[[ Records provided, beginning ]]
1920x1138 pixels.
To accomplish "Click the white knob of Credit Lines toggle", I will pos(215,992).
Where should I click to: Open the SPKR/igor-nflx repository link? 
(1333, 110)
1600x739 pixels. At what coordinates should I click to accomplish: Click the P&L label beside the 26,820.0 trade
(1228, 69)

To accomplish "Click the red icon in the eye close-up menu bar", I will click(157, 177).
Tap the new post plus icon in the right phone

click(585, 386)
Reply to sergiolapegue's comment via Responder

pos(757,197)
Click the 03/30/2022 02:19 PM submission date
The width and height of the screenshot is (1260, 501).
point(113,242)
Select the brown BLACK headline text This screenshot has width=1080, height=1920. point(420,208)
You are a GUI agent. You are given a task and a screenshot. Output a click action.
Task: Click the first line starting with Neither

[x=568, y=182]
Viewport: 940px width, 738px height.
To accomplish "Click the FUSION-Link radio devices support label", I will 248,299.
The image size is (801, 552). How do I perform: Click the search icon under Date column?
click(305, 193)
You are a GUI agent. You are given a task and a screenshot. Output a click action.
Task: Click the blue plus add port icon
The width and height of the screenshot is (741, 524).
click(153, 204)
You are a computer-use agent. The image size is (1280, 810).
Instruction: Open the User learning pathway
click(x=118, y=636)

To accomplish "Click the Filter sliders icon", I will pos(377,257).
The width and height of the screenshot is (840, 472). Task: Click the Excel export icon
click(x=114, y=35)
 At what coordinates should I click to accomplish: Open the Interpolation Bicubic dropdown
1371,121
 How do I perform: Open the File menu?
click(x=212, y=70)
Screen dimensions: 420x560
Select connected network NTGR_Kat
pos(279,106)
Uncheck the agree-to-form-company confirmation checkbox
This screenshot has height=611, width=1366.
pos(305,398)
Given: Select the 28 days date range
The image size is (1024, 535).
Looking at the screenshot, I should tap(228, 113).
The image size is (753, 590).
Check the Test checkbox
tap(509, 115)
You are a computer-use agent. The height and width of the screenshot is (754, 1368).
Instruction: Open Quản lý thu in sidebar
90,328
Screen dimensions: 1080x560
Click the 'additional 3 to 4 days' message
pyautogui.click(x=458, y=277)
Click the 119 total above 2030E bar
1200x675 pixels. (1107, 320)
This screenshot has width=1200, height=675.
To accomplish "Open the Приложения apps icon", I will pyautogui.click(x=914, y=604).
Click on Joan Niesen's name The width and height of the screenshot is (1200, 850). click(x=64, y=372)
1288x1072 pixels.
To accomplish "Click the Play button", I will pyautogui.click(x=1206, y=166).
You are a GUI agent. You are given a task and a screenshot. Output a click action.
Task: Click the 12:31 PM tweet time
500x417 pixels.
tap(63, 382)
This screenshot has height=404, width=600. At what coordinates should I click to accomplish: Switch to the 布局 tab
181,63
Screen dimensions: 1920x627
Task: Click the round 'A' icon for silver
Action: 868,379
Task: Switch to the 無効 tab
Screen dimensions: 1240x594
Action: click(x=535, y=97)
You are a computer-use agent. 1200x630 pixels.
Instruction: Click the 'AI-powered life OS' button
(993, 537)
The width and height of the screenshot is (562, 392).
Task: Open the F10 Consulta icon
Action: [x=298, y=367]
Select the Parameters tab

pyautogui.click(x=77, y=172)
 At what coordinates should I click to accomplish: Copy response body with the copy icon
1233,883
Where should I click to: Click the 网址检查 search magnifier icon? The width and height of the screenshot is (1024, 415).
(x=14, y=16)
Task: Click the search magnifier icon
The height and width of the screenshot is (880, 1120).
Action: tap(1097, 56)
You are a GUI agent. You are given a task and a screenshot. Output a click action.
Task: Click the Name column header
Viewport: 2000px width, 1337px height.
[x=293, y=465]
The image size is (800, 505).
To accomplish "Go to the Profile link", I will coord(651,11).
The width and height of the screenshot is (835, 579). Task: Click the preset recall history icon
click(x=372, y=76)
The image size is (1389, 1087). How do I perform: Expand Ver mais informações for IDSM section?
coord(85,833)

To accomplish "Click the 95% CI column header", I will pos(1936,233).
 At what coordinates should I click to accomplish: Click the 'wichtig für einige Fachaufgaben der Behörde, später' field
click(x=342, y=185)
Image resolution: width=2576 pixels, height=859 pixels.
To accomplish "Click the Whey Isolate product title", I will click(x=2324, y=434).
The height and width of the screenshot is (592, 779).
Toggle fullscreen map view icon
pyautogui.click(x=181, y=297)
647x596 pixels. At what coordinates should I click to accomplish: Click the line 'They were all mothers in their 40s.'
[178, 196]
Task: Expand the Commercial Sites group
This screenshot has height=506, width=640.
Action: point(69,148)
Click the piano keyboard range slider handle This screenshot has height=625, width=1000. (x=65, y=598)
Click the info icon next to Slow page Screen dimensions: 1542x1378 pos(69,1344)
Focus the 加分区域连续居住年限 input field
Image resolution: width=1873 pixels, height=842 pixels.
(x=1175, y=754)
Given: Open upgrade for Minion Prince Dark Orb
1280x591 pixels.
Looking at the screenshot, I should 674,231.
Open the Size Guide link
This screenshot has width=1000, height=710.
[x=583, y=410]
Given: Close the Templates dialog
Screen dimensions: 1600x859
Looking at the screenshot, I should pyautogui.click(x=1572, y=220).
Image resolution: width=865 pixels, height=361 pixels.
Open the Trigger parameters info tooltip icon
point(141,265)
[[ Records provided, end ]]
# Prompt:
Go through the data and return each line where the word "header" appears.

# Exercise response:
Task: Click the Name column header
To accomplish "Click the 95% CI column header", I will pos(1936,233).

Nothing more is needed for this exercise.